+++ Supplied records

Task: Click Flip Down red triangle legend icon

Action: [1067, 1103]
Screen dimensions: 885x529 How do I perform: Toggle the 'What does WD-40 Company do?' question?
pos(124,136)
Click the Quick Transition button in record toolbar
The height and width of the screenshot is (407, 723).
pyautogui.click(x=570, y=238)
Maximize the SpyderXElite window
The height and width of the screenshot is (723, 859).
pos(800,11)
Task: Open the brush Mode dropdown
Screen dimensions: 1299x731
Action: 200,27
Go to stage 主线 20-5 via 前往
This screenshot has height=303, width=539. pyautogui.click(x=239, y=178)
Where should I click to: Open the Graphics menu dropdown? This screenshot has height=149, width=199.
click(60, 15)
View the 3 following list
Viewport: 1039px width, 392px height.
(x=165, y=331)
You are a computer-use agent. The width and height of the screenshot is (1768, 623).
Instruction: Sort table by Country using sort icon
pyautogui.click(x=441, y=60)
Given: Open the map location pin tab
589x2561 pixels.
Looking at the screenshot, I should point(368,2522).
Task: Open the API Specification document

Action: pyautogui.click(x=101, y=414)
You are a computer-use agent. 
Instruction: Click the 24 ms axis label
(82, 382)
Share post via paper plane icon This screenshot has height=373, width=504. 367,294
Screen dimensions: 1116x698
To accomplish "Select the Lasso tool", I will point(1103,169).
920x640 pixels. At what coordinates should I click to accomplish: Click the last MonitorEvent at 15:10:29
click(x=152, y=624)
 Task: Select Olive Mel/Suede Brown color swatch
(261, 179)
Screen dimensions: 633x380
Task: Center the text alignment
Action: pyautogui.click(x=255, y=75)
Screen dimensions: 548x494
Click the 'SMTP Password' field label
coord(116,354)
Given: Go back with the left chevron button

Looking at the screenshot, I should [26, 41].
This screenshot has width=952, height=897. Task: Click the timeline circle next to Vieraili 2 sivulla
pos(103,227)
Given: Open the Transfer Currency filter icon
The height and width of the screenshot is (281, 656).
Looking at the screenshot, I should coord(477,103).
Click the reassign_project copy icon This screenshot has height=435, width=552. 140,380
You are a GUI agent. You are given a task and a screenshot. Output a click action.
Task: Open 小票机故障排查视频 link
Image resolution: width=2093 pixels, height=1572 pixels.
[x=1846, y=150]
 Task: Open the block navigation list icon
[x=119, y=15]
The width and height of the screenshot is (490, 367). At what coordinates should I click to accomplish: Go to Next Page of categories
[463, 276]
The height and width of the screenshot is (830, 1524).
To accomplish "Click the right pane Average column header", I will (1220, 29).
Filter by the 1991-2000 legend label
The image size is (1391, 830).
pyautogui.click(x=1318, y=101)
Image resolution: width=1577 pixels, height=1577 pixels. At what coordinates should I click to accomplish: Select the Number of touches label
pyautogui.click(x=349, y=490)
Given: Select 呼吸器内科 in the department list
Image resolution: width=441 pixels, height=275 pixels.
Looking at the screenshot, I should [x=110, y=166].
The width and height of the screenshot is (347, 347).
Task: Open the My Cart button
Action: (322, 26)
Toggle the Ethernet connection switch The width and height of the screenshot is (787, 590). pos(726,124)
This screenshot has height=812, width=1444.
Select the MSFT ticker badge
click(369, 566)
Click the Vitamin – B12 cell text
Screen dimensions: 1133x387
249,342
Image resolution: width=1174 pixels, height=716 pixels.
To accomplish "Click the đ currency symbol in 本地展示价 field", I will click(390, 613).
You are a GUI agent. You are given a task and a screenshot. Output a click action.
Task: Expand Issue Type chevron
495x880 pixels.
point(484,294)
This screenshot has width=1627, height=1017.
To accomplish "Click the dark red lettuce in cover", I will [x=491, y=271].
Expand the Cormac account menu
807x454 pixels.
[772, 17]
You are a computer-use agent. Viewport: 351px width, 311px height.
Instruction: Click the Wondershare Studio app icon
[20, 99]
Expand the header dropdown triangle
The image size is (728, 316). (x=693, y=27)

++++++

What to work on: Please turn the records from the line with "This screenshot has height=812, width=1444." up to and including the line with "will click(390, 613)." into a numbered list, leaving out any blank lines.

Right answer:
1. This screenshot has height=812, width=1444.
2. Select the MSFT ticker badge
3. click(369, 566)
4. Click the Vitamin – B12 cell text
5. Screen dimensions: 1133x387
6. 249,342
7. Image resolution: width=1174 pixels, height=716 pixels.
8. To accomplish "Click the đ currency symbol in 本地展示价 field", I will click(390, 613).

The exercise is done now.